|
|
|
|
|
by the-alt-one
1616 days ago
|
|
How quickly do you guys whip out the debugger when you encounter a bug? I often can figure it out by reading the code (I'm the quickest jump-to-source in the wild west!) quicker than I can from inserting print stmts or hooking up a debugger. I've also decided that I dislike having my IDE be my debugger, I prefer having an entirely separate UI for that. Maybe this is because I use Emacs and DAP mode and gdb is quite poor there, I'd rather use something like gdbgui. |
|
Blind probing with a debugger is not likely to be productive. It is more helpful to use the debugger to discover the state of the program when it fails, then think about how the failure could have happened. Debuggers can be arcane and difficult programs, and especially for beginners may provide more confusion than help. If you ask the wrong question, they will probably give you an answer, but you may not know it's misleading.
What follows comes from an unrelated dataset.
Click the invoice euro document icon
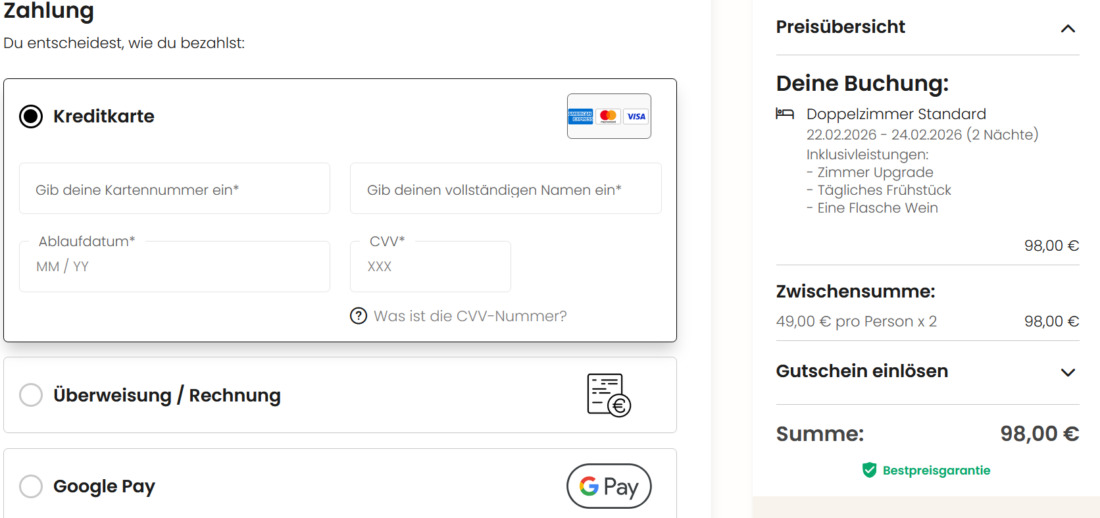 (608, 395)
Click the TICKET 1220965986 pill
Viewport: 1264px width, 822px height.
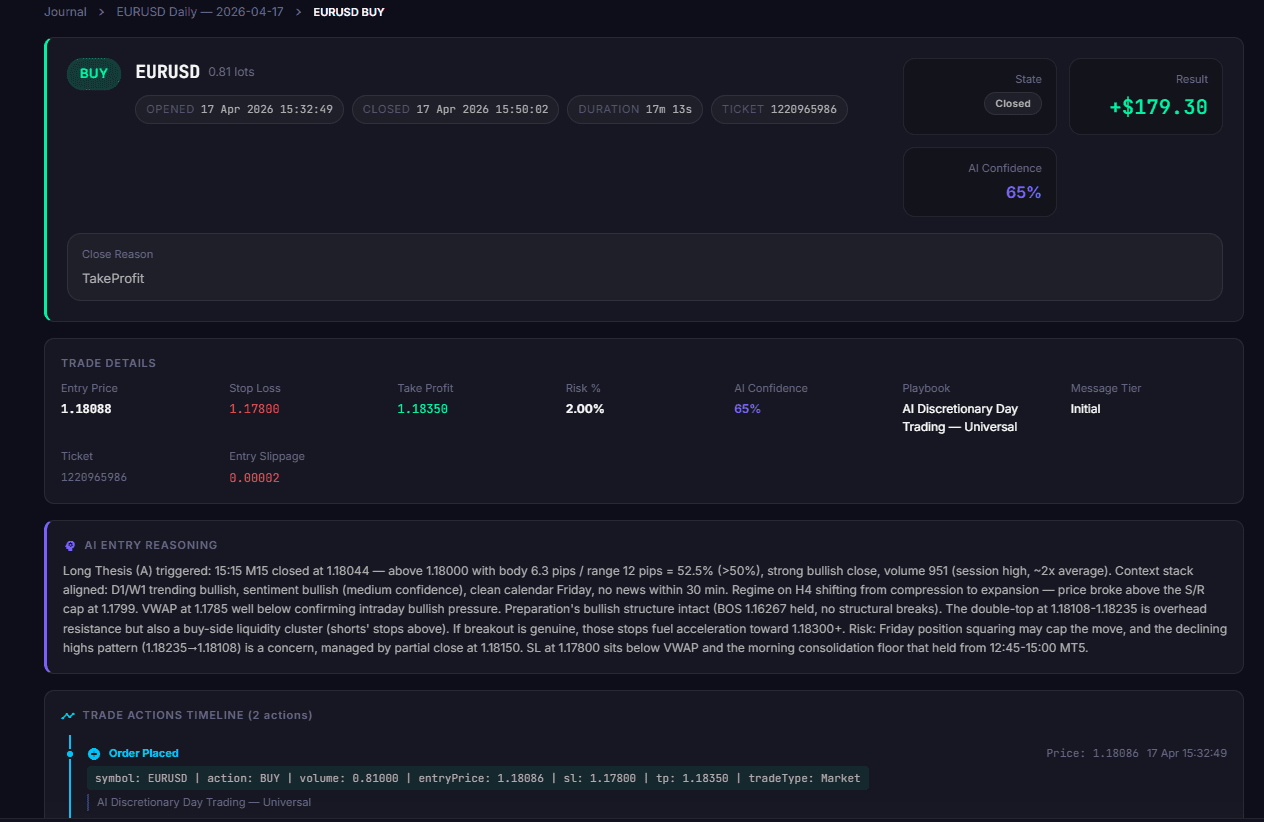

In the ~15 years since I read this I've seen dozens of colleagues try to use a debugger in place of thinking harder, and it never goes well. Sometimes, but much more rarely, I see someone use a debugger after thinking hard for a while. That usually goes excellently, and probably creates some unrealistic view of the tool's effectiveness because other programmers see the debugger and not the thinking. 99% of problems are solved during the "think harder" stage, and if I can't think my way out of some local problem I probably wrote too-complicated code anyway. (And if it's a non-local problem, the debugger may not help too much.)
The goal of most IDEs seems to be first help with a debugger / executing code/tests, second help with writing code, and only thirdly help with reading code. The older I get, the more those priorities seem inverted to me.